Saio de casa às pressas e alcanço Bianca quando ela entra no velho carro de minha avó. Me sento no banco do carona e Bianca começa a dirigir em total silêncio. Em determinado ponto, ela estaciona o carro, respira fundo e me diz decepcionada:

— Às vezes me pergunto se te conheço mesmo, sabe? Essa Ana Clara de agora... eu não conheço... não conheço. Em que momento das nossas vidas a gente se perdeu uma da outra? O que mudou, Ana Clara? Só porque você é lésbica, não significa que tem que fazer merda o tempo todo. Transar com a sua prima e sob do teto da sua avó? Você não pensa em como isso é repugnante?

A cada palavra de Bianca, um nó enorme vai se formando em minha garganta.

Mais cedo, ao acordar, senti o peso de um corpo sobre o meu. A cabeça de Helena estava sobre meu peito e as mãos em minha barriga. Nuas, completamente nuas. Confusa com a situação, tentava entender o que acontecia quando ouvi um grande estrondo atrás de mim. Helena, que acordara apenas por causa do barulho, e eu olhamos assustadas em direção a porta e vimos que nossa avó acabava de adentrar o cômodo e deixara a bandeja com o café da manhã ir ao chão.

Pela primeira vez em minha vida, vi a raiva nos olhos de minha avó. A passos rápidos, ela foi até minha cama, puxou Helena violentamente pelo braço e a tirou de dentro do quarto. Eu, estática, tentando ainda assimilar a burrada feita na noite anterior, não me dei conta, mas Bianca estava em casa e presenciara toda a cena. Bianca simplesmente saiu de perto.

Mas tarde, conversando com minha avó, tomo ciência de que ela já sabia que Helena era homossexual. Ela não via problema nisso, apenas ficou desapontada com a neta porque era a terceira vez que fazia isso, transar em sua casa. Quanto a mim, ela apenas pediu que não fosse tola como Helena e conversasse com minha mãe. No mais, a sua chateação era mais pelas atitudes de Helena e não pela minha.

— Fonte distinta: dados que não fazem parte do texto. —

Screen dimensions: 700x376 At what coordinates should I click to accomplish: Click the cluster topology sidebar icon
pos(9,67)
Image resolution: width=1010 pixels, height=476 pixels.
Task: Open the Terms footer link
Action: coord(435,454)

— Eu sei que fiz merda e não estou orgulhosa, Bianca. Desculpa. Eu te amo demais e não queria te decepcionar.

— Não foi só a mim que você decepcionou, mas a vovó e espero a si mesma também. Você não está namorando, ficando com uma garota lá em São Paulo? Você pode não me falar, Ana, Clara, mas sei que você não é santa, não me surpreenderia se me dissesse que já transou com a garota ruiva. A questão é: Para que transar com outra pessoa?

— Eu já tinha transado sim com a garota de São Paulo, só não te falei porque achei que não era necessário... Se não estivesse sob o efeito do álcool, eu jamais teria transado com Helena.

— Será, Ana? Foi para isso que você atravessou o Atlântico? Para se embebedar e dormir com a sua prima?

— Eu jamais faria algo desse tipo se estivesse consciente. Me perdoa, Bianca.